Minimnya kontribusi dari pengelolaan kedua BLU ini mendorong Komisi XIII DPR RI untuk membentuk Panitia Kerja (Panja) PPKGBK dan PPK Kemayoran. Wakil Ketua Komisi XIII Rinto Subekti mengungkapkan tujuan dari pembentukan Panja ini untuk mendapatkan laporan yang lebih rinci mengenai data pendapatan dan kontribusi PNBP dari kedua entitas tersebut.
Direktur Utama PPKGBK, Rakhmadi Afif Kusumo, mengungkapkan bahwa sejak tahun 2014 hingga 2024, kontribusi GBK mencapai Rp435 miliar, yang merupakan 15 persen dari total pendapatan. Rakhmadi menyatakan, “BLU di Indonesia wajib memberikan 15 persen dari seluruh pendapatan setiap tahunnya kepada kas negara.”

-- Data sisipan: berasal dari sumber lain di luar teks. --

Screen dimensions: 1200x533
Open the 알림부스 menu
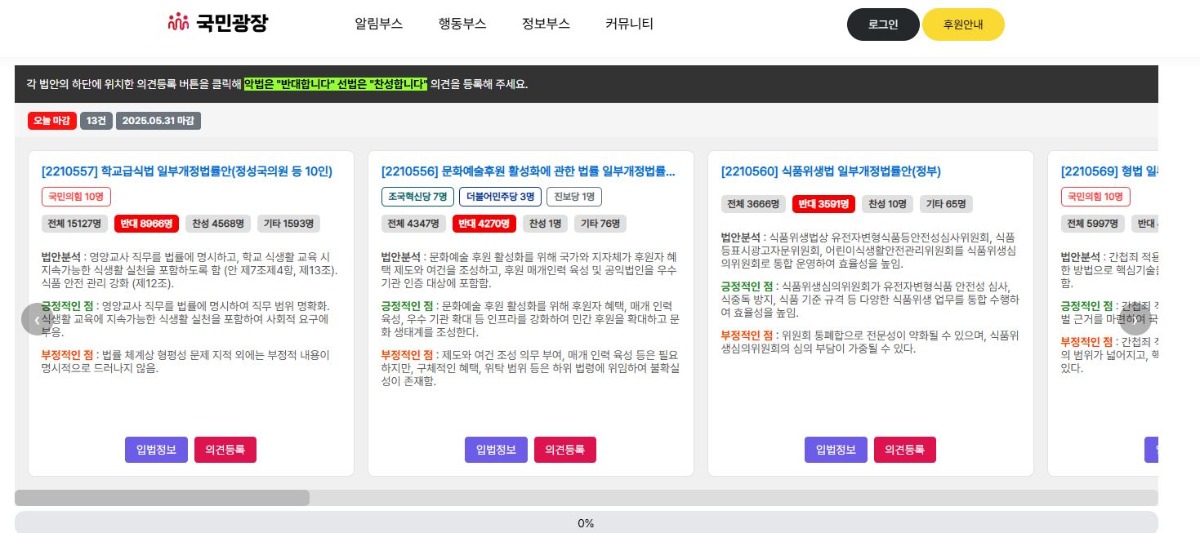coord(378,24)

Masalah pengelolaan PPKGBK yang dikritik DPR sudah disuarakan oleh Indonesia Audit Watch (IAW), yang mendesak agar pemerintah melakukan audit terhadap PPKGBK dan PPK Kemayoran. Sekretaris IAW, Iskandar Sitorus, mengemukakan bahwa tidak maksimalnya setoran kepada kas negara perlu ditelusuri lebih dalam. “Apakah ini hanya masalah tidak maksimal dari sisi harga sewa lahan atau ada faktor lain?” ujarnya.
Ia menambahkan bahwa perusahaan-perusahaan swasta yang menyewa lahan PPKGBK maupun PPK Kemayoran kini membayar sesuai dengan harga pasar yang menjadi acuan. Namun, terdapat kekhawatiran bahwa banyak penyewaan lahan di GBK yang transaksi kerjasamanya tidak melalui PPKGBK, melainkan langsung dengan koperasi-koperasi yang ada di dalam PPKGBK.

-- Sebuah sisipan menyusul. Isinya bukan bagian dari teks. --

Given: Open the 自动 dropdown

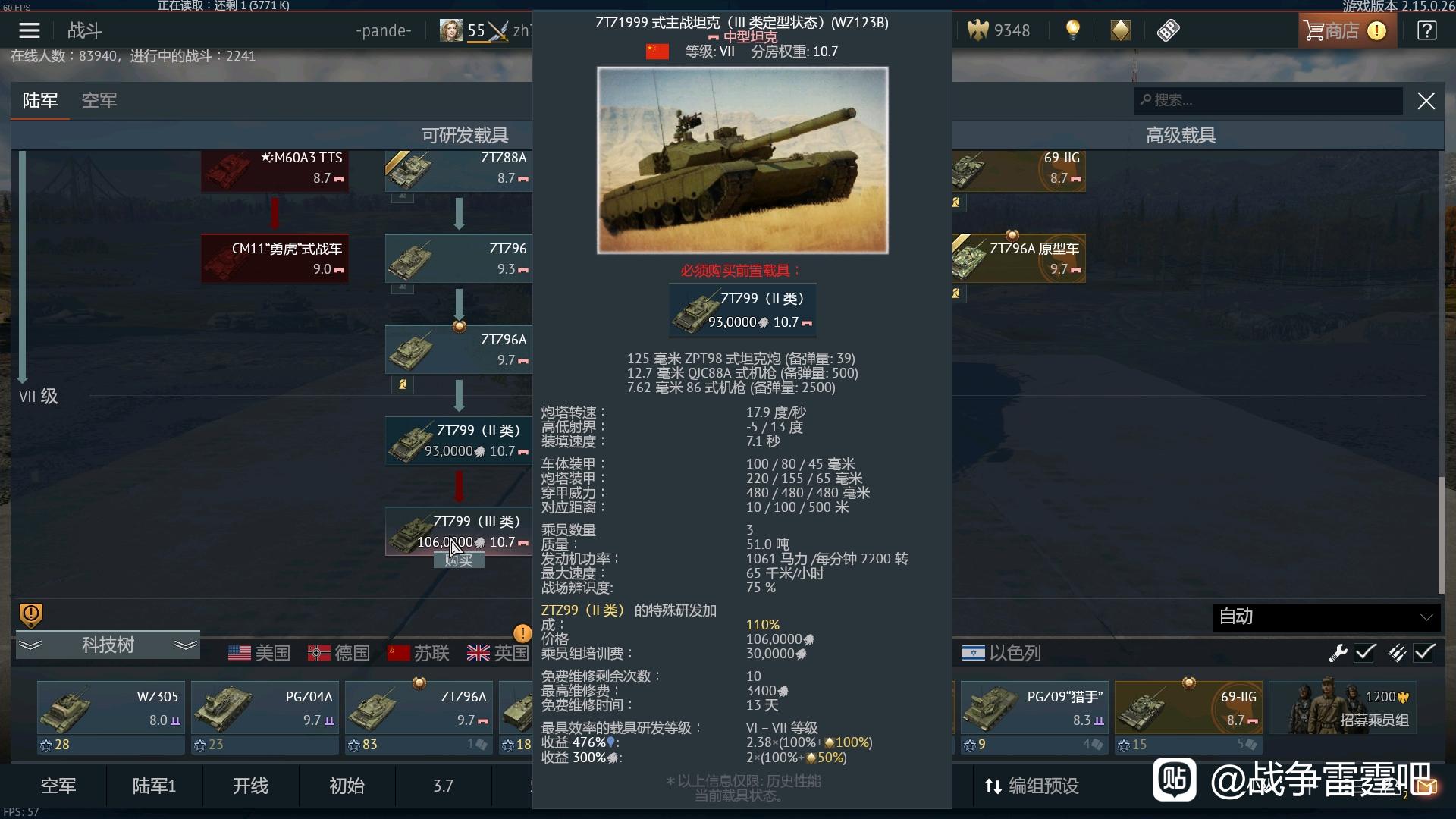Looking at the screenshot, I should (x=1326, y=617).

Sikap DPR yang kritis terhadap pengelolaan aset negara ini menandakan adanya kebutuhan mendesak untuk memperbaiki sistem yang ada agar aset yang berpotensi tinggi dapat memberikan kontribusi yang lebih signifikan bagi negara. Dengan pembentukan Panja dan penekanan untuk audit, diharapkan ada kejelasan dan transparansi dalam pengelolaan aset negara demi menghindari kerugian yang lebih besar di masa mendatang.